Problem description: Of all the entries below, only the lines from the one with "646x673 pixels." up to and including the one with "Click Jessica Price's profile avatar" are to be duplicated exactly.

Listed records:

◇ ◇ ◇ ◇

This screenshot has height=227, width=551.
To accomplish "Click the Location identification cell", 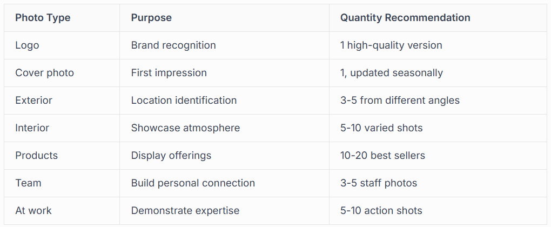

◇ ◇ ◇ ◇

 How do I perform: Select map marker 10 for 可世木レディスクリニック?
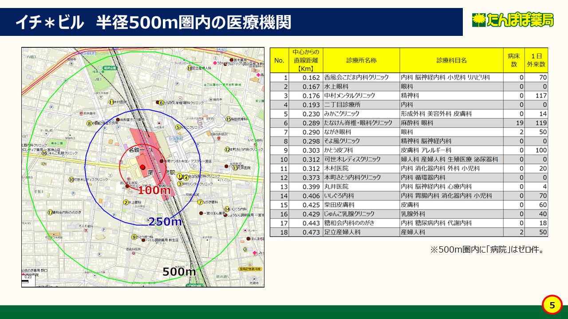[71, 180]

◇ ◇ ◇ ◇

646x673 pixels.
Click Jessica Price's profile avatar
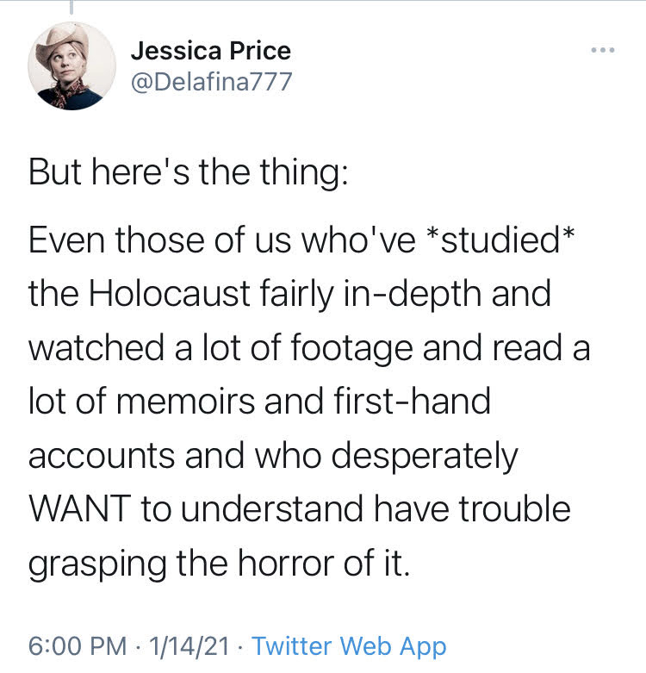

◇ ◇ ◇ ◇

Completed task:
646x673 pixels.
Click Jessica Price's profile avatar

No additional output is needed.